TASK INSTRUCTIONS: Your task is to return the data below, word for word.

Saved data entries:

*****

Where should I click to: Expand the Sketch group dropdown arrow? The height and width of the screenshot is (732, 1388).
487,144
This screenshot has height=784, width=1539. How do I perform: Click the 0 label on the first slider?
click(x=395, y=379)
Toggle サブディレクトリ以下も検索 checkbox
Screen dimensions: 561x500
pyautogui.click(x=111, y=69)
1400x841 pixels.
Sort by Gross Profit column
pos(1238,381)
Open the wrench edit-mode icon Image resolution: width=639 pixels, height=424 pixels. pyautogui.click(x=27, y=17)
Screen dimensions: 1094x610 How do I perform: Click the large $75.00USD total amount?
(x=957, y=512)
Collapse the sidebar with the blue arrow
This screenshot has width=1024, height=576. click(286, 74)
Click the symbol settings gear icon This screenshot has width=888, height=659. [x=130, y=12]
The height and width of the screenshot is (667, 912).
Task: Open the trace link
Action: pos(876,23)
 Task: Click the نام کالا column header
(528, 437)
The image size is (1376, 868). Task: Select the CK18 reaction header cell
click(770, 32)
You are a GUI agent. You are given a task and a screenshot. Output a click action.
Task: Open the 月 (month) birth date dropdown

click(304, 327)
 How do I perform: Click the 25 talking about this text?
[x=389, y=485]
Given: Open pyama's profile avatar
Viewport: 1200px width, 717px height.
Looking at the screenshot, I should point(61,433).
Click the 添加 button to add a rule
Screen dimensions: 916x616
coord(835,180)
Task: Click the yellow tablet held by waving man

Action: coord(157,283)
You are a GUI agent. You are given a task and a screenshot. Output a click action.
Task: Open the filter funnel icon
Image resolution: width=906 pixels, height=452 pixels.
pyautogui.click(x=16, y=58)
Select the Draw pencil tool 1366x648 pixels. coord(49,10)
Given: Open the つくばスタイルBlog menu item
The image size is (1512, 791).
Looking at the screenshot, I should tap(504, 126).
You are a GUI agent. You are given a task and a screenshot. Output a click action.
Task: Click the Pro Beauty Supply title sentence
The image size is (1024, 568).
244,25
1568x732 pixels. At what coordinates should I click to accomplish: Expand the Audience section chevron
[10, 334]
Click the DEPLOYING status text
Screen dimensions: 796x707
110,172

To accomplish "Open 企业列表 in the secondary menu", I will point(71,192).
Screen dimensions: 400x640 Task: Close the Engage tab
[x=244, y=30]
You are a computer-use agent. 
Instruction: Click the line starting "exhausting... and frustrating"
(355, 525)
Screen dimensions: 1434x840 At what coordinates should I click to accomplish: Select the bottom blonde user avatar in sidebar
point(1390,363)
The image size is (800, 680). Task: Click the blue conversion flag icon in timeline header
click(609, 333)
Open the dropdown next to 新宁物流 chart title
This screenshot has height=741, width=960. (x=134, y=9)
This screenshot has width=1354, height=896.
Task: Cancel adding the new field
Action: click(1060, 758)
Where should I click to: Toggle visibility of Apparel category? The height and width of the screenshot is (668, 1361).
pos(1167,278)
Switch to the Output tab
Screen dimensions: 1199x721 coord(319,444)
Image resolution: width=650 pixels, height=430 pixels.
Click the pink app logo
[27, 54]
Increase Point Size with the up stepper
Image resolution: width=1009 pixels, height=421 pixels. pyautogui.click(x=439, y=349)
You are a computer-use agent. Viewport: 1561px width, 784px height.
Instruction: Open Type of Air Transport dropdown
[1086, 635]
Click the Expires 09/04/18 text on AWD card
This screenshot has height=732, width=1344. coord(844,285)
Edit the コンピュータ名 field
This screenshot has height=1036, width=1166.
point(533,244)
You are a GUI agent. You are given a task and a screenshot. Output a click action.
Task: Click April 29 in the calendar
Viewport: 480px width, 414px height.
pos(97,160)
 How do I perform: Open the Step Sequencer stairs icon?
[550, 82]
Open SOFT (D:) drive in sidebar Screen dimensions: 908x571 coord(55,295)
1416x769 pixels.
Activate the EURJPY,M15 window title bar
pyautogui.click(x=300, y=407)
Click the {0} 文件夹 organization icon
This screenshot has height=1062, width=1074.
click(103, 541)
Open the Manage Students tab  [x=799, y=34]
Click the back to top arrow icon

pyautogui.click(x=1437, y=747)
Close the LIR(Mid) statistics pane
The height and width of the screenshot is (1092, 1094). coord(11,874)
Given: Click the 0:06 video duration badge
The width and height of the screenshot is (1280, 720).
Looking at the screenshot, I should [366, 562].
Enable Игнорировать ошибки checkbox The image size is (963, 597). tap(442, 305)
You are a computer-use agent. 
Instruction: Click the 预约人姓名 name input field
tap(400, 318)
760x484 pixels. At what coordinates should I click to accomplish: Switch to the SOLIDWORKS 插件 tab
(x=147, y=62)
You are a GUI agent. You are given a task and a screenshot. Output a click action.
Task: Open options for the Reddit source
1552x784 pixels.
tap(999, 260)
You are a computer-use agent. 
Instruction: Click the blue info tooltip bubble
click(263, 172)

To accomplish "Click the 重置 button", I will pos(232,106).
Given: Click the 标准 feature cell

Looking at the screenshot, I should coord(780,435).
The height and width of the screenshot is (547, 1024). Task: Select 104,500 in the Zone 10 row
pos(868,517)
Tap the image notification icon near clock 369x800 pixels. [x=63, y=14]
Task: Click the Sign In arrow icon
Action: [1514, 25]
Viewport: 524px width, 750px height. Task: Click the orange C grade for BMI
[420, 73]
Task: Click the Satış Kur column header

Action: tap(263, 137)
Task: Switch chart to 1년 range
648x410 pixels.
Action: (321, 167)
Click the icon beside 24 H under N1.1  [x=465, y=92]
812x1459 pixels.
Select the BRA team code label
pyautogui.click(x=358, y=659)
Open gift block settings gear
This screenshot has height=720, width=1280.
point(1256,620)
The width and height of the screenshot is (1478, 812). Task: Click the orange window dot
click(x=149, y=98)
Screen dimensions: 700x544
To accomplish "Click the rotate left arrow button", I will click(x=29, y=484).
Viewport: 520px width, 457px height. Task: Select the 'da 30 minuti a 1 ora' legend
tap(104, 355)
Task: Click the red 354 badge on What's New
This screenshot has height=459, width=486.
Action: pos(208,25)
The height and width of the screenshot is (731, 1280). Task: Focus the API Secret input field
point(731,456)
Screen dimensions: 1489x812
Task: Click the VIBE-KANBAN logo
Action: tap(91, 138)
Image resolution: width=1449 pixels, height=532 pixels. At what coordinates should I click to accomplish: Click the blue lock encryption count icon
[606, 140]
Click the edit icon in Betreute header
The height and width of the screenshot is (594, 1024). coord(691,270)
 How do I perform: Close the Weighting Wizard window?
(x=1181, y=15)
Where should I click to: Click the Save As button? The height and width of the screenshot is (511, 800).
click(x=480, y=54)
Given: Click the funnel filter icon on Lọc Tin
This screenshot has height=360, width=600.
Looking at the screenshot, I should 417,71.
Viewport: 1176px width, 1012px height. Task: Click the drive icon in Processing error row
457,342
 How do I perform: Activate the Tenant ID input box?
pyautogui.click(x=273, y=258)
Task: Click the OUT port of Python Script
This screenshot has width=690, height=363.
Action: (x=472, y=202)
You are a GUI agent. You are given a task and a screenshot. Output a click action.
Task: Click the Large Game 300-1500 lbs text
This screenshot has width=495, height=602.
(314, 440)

*****

EXERCISE ANSWER:
Where should I click to: Expand the Sketch group dropdown arrow? The height and width of the screenshot is (732, 1388).
487,144
This screenshot has height=784, width=1539. How do I perform: Click the 0 label on the first slider?
click(x=395, y=379)
Toggle サブディレクトリ以下も検索 checkbox
Screen dimensions: 561x500
pyautogui.click(x=111, y=69)
1400x841 pixels.
Sort by Gross Profit column
pos(1238,381)
Open the wrench edit-mode icon Image resolution: width=639 pixels, height=424 pixels. pyautogui.click(x=27, y=17)
Screen dimensions: 1094x610 How do I perform: Click the large $75.00USD total amount?
(x=957, y=512)
Collapse the sidebar with the blue arrow
This screenshot has width=1024, height=576. click(286, 74)
Click the symbol settings gear icon This screenshot has width=888, height=659. [x=130, y=12]
The height and width of the screenshot is (667, 912).
Task: Open the trace link
Action: pos(876,23)
 Task: Click the نام کالا column header
(528, 437)
The image size is (1376, 868). Task: Select the CK18 reaction header cell
click(770, 32)
You are a GUI agent. You are given a task and a screenshot. Output a click action.
Task: Open the 月 (month) birth date dropdown

click(304, 327)
 How do I perform: Click the 25 talking about this text?
[x=389, y=485]
Given: Open pyama's profile avatar
Viewport: 1200px width, 717px height.
Looking at the screenshot, I should point(61,433).
Click the 添加 button to add a rule
Screen dimensions: 916x616
coord(835,180)
Task: Click the yellow tablet held by waving man

Action: coord(157,283)
You are a GUI agent. You are given a task and a screenshot. Output a click action.
Task: Open the filter funnel icon
Image resolution: width=906 pixels, height=452 pixels.
pyautogui.click(x=16, y=58)
Select the Draw pencil tool 1366x648 pixels. coord(49,10)
Given: Open the つくばスタイルBlog menu item
The image size is (1512, 791).
Looking at the screenshot, I should tap(504, 126).
You are a GUI agent. You are given a task and a screenshot. Output a click action.
Task: Click the Pro Beauty Supply title sentence
The image size is (1024, 568).
244,25
1568x732 pixels. At what coordinates should I click to accomplish: Expand the Audience section chevron
[10, 334]
Click the DEPLOYING status text
Screen dimensions: 796x707
110,172

To accomplish "Open 企业列表 in the secondary menu", I will point(71,192).
Screen dimensions: 400x640 Task: Close the Engage tab
[x=244, y=30]
You are a computer-use agent. 
Instruction: Click the line starting "exhausting... and frustrating"
(355, 525)
Screen dimensions: 1434x840 At what coordinates should I click to accomplish: Select the bottom blonde user avatar in sidebar
point(1390,363)
The image size is (800, 680). Task: Click the blue conversion flag icon in timeline header
click(609, 333)
Open the dropdown next to 新宁物流 chart title
This screenshot has height=741, width=960. (x=134, y=9)
This screenshot has width=1354, height=896.
Task: Cancel adding the new field
Action: click(1060, 758)
Where should I click to: Toggle visibility of Apparel category? The height and width of the screenshot is (668, 1361).
pos(1167,278)
Switch to the Output tab
Screen dimensions: 1199x721 coord(319,444)
Image resolution: width=650 pixels, height=430 pixels.
Click the pink app logo
[27, 54]
Increase Point Size with the up stepper
Image resolution: width=1009 pixels, height=421 pixels. pyautogui.click(x=439, y=349)
You are a computer-use agent. Viewport: 1561px width, 784px height.
Instruction: Open Type of Air Transport dropdown
[1086, 635]
Click the Expires 09/04/18 text on AWD card
This screenshot has height=732, width=1344. coord(844,285)
Edit the コンピュータ名 field
This screenshot has height=1036, width=1166.
point(533,244)
You are a GUI agent. You are given a task and a screenshot. Output a click action.
Task: Click April 29 in the calendar
Viewport: 480px width, 414px height.
pos(97,160)
 How do I perform: Open the Step Sequencer stairs icon?
[550, 82]
Open SOFT (D:) drive in sidebar Screen dimensions: 908x571 coord(55,295)
1416x769 pixels.
Activate the EURJPY,M15 window title bar
pyautogui.click(x=300, y=407)
Click the {0} 文件夹 organization icon
This screenshot has height=1062, width=1074.
click(103, 541)
Open the Manage Students tab  [x=799, y=34]
Click the back to top arrow icon

pyautogui.click(x=1437, y=747)
Close the LIR(Mid) statistics pane
The height and width of the screenshot is (1092, 1094). coord(11,874)
Given: Click the 0:06 video duration badge
The width and height of the screenshot is (1280, 720).
Looking at the screenshot, I should [366, 562].
Enable Игнорировать ошибки checkbox The image size is (963, 597). tap(442, 305)
You are a computer-use agent. 
Instruction: Click the 预约人姓名 name input field
tap(400, 318)
760x484 pixels. At what coordinates should I click to accomplish: Switch to the SOLIDWORKS 插件 tab
(x=147, y=62)
You are a GUI agent. You are given a task and a screenshot. Output a click action.
Task: Open options for the Reddit source
1552x784 pixels.
tap(999, 260)
You are a computer-use agent. 
Instruction: Click the blue info tooltip bubble
click(263, 172)

To accomplish "Click the 重置 button", I will pos(232,106).
Given: Click the 标准 feature cell

Looking at the screenshot, I should coord(780,435).
The height and width of the screenshot is (547, 1024). Task: Select 104,500 in the Zone 10 row
pos(868,517)
Tap the image notification icon near clock 369x800 pixels. [x=63, y=14]
Task: Click the Sign In arrow icon
Action: [1514, 25]
Viewport: 524px width, 750px height. Task: Click the orange C grade for BMI
[420, 73]
Task: Click the Satış Kur column header

Action: tap(263, 137)
Task: Switch chart to 1년 range
648x410 pixels.
Action: (321, 167)
Click the icon beside 24 H under N1.1  [x=465, y=92]
812x1459 pixels.
Select the BRA team code label
pyautogui.click(x=358, y=659)
Open gift block settings gear
This screenshot has height=720, width=1280.
point(1256,620)
The width and height of the screenshot is (1478, 812). Task: Click the orange window dot
click(x=149, y=98)
Screen dimensions: 700x544
To accomplish "Click the rotate left arrow button", I will click(x=29, y=484).
Viewport: 520px width, 457px height. Task: Select the 'da 30 minuti a 1 ora' legend
tap(104, 355)
Task: Click the red 354 badge on What's New
This screenshot has height=459, width=486.
Action: pos(208,25)
The height and width of the screenshot is (731, 1280). Task: Focus the API Secret input field
point(731,456)
Screen dimensions: 1489x812
Task: Click the VIBE-KANBAN logo
Action: tap(91, 138)
Image resolution: width=1449 pixels, height=532 pixels. At what coordinates should I click to accomplish: Click the blue lock encryption count icon
[606, 140]
Click the edit icon in Betreute header
The height and width of the screenshot is (594, 1024). coord(691,270)
 How do I perform: Close the Weighting Wizard window?
(x=1181, y=15)
Where should I click to: Click the Save As button? The height and width of the screenshot is (511, 800).
click(x=480, y=54)
Given: Click the funnel filter icon on Lọc Tin
This screenshot has height=360, width=600.
Looking at the screenshot, I should 417,71.
Viewport: 1176px width, 1012px height. Task: Click the drive icon in Processing error row
457,342
 How do I perform: Activate the Tenant ID input box?
pyautogui.click(x=273, y=258)
Task: Click the OUT port of Python Script
This screenshot has width=690, height=363.
Action: (x=472, y=202)
You are a GUI agent. You are given a task and a screenshot. Output a click action.
Task: Click the Large Game 300-1500 lbs text
This screenshot has width=495, height=602.
(314, 440)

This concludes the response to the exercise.